◆ WHAT IS REQUIRED: Reproduce the lines below, substituting "UI automation agent" for every occurrence of "GUI agent" and leaving everything else unchanged.

◆ DATA FOR PROCESSING:
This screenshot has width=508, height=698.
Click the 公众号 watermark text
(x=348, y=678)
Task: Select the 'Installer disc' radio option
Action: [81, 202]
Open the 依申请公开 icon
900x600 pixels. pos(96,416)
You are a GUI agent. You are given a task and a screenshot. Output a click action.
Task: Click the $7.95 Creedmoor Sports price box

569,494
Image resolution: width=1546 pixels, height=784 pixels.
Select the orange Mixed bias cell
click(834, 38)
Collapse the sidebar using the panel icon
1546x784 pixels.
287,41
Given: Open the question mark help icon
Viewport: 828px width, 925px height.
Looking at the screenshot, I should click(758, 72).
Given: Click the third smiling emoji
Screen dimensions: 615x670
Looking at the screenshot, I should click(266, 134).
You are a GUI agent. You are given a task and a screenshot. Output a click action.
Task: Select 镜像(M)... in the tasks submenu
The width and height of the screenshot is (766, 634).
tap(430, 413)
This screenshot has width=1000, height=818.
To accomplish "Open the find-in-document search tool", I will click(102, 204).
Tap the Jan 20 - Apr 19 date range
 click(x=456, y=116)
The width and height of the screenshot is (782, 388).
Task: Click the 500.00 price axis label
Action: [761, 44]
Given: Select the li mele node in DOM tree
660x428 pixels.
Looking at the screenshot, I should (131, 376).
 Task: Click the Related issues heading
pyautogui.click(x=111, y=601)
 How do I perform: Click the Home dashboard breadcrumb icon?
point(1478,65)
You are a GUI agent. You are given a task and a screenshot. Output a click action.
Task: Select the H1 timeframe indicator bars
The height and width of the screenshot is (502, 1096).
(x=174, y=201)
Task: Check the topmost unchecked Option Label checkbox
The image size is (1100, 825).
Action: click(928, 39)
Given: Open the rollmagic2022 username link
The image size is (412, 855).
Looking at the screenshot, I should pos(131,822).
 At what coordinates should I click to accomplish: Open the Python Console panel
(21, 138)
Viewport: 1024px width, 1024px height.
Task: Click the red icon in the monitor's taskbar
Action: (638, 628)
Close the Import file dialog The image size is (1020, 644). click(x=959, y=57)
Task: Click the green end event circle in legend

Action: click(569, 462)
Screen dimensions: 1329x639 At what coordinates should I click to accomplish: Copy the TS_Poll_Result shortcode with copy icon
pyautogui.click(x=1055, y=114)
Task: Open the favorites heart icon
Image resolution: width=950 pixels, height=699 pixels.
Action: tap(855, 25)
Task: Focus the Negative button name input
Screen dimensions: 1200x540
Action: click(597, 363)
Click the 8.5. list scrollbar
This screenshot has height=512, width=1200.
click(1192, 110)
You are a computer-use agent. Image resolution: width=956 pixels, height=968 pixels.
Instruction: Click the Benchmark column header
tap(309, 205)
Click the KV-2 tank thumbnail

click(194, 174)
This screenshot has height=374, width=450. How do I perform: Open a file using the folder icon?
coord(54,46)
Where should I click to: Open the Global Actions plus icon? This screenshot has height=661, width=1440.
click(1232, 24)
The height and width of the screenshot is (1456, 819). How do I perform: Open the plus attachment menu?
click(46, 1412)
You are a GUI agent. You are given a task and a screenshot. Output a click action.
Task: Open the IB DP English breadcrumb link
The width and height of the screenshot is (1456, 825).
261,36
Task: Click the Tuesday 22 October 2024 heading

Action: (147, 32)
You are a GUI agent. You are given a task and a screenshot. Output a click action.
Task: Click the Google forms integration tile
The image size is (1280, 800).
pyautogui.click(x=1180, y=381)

◆ EXERCISE RESPONSE:
This screenshot has width=508, height=698.
Click the 公众号 watermark text
(x=348, y=678)
Task: Select the 'Installer disc' radio option
Action: [81, 202]
Open the 依申请公开 icon
900x600 pixels. pos(96,416)
You are a UI automation agent. You are given a task and a screenshot. Output a click action.
Task: Click the $7.95 Creedmoor Sports price box

569,494
Image resolution: width=1546 pixels, height=784 pixels.
Select the orange Mixed bias cell
click(834, 38)
Collapse the sidebar using the panel icon
1546x784 pixels.
287,41
Given: Open the question mark help icon
Viewport: 828px width, 925px height.
Looking at the screenshot, I should click(758, 72).
Given: Click the third smiling emoji
Screen dimensions: 615x670
Looking at the screenshot, I should click(266, 134).
You are a UI automation agent. You are given a task and a screenshot. Output a click action.
Task: Select 镜像(M)... in the tasks submenu
The width and height of the screenshot is (766, 634).
tap(430, 413)
This screenshot has width=1000, height=818.
To accomplish "Open the find-in-document search tool", I will click(102, 204).
Tap the Jan 20 - Apr 19 date range
 click(x=456, y=116)
The width and height of the screenshot is (782, 388).
Task: Click the 500.00 price axis label
Action: [761, 44]
Given: Select the li mele node in DOM tree
660x428 pixels.
Looking at the screenshot, I should (131, 376).
 Task: Click the Related issues heading
pyautogui.click(x=111, y=601)
 How do I perform: Click the Home dashboard breadcrumb icon?
point(1478,65)
You are a UI automation agent. You are given a task and a screenshot. Output a click action.
Task: Select the H1 timeframe indicator bars
The height and width of the screenshot is (502, 1096).
(x=174, y=201)
Task: Check the topmost unchecked Option Label checkbox
The image size is (1100, 825).
Action: click(928, 39)
Given: Open the rollmagic2022 username link
The image size is (412, 855).
Looking at the screenshot, I should pos(131,822).
 At what coordinates should I click to accomplish: Open the Python Console panel
(21, 138)
Viewport: 1024px width, 1024px height.
Task: Click the red icon in the monitor's taskbar
Action: (638, 628)
Close the Import file dialog The image size is (1020, 644). click(x=959, y=57)
Task: Click the green end event circle in legend

Action: click(569, 462)
Screen dimensions: 1329x639 At what coordinates should I click to accomplish: Copy the TS_Poll_Result shortcode with copy icon
pyautogui.click(x=1055, y=114)
Task: Open the favorites heart icon
Image resolution: width=950 pixels, height=699 pixels.
Action: tap(855, 25)
Task: Focus the Negative button name input
Screen dimensions: 1200x540
Action: click(597, 363)
Click the 8.5. list scrollbar
This screenshot has height=512, width=1200.
click(1192, 110)
You are a computer-use agent. Image resolution: width=956 pixels, height=968 pixels.
Instruction: Click the Benchmark column header
tap(309, 205)
Click the KV-2 tank thumbnail

click(194, 174)
This screenshot has height=374, width=450. How do I perform: Open a file using the folder icon?
coord(54,46)
Where should I click to: Open the Global Actions plus icon? This screenshot has height=661, width=1440.
click(1232, 24)
The height and width of the screenshot is (1456, 819). How do I perform: Open the plus attachment menu?
click(46, 1412)
You are a UI automation agent. You are given a task and a screenshot. Output a click action.
Task: Open the IB DP English breadcrumb link
The width and height of the screenshot is (1456, 825).
261,36
Task: Click the Tuesday 22 October 2024 heading

Action: (147, 32)
You are a UI automation agent. You are given a task and a screenshot. Output a click action.
Task: Click the Google forms integration tile
The image size is (1280, 800).
pyautogui.click(x=1180, y=381)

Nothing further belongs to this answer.